Em resultado deste ato falhado dos deputados, e uma vez que a maioria dos juízes do Constitucional preferem interpretar a Lei à letra, pelo menos cinco processos judiciais terminaram sem castigo assim que chegaram ao Tribunal Superior que, perante o texto da Lei Fundamental, os considerou inconstitucionais. Entre esses crimes sem consequências para o seu autor está o caso da cadela Pantufa, que morreu em agonia às mãos do dono que a esventrou a pretexto de uma cesariana, atirando depois os cachorros vivos para o contentor do lixo. Condenado a pena efectiva na primeira instância, beneficiou de pena suspensa na segunda instância.

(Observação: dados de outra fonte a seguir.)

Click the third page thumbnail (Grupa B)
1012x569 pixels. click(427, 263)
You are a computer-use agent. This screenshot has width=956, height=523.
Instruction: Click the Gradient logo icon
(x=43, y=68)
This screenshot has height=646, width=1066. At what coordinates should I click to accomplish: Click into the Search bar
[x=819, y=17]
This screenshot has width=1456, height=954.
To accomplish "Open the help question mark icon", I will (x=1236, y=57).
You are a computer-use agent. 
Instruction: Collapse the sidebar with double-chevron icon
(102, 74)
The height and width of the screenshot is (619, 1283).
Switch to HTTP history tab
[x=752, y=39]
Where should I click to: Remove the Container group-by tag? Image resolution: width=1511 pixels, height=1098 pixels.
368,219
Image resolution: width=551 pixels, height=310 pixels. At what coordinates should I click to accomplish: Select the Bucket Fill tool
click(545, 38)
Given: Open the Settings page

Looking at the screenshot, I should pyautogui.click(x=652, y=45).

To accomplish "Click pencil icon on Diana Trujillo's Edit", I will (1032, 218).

Outros casos se seguiram, igualmente chocantes, sempre considerados inconstitucionais, sempre sem castigo, razão pela qual o Ministério Público terá tomado esta iniciativa para que, acredito, uma vez declarada inconstitucional, os deputados tratem de rectificar a situação ou seja, emendar o que está mal. O problema é que, uma vez a Lei declarada inconstitucional, os crimes contra cães, gatos e outros animais ficarão novamente como até 2014: impunes, algo inadmissível num País que se quer alinhado com o seu tempo: século XXI.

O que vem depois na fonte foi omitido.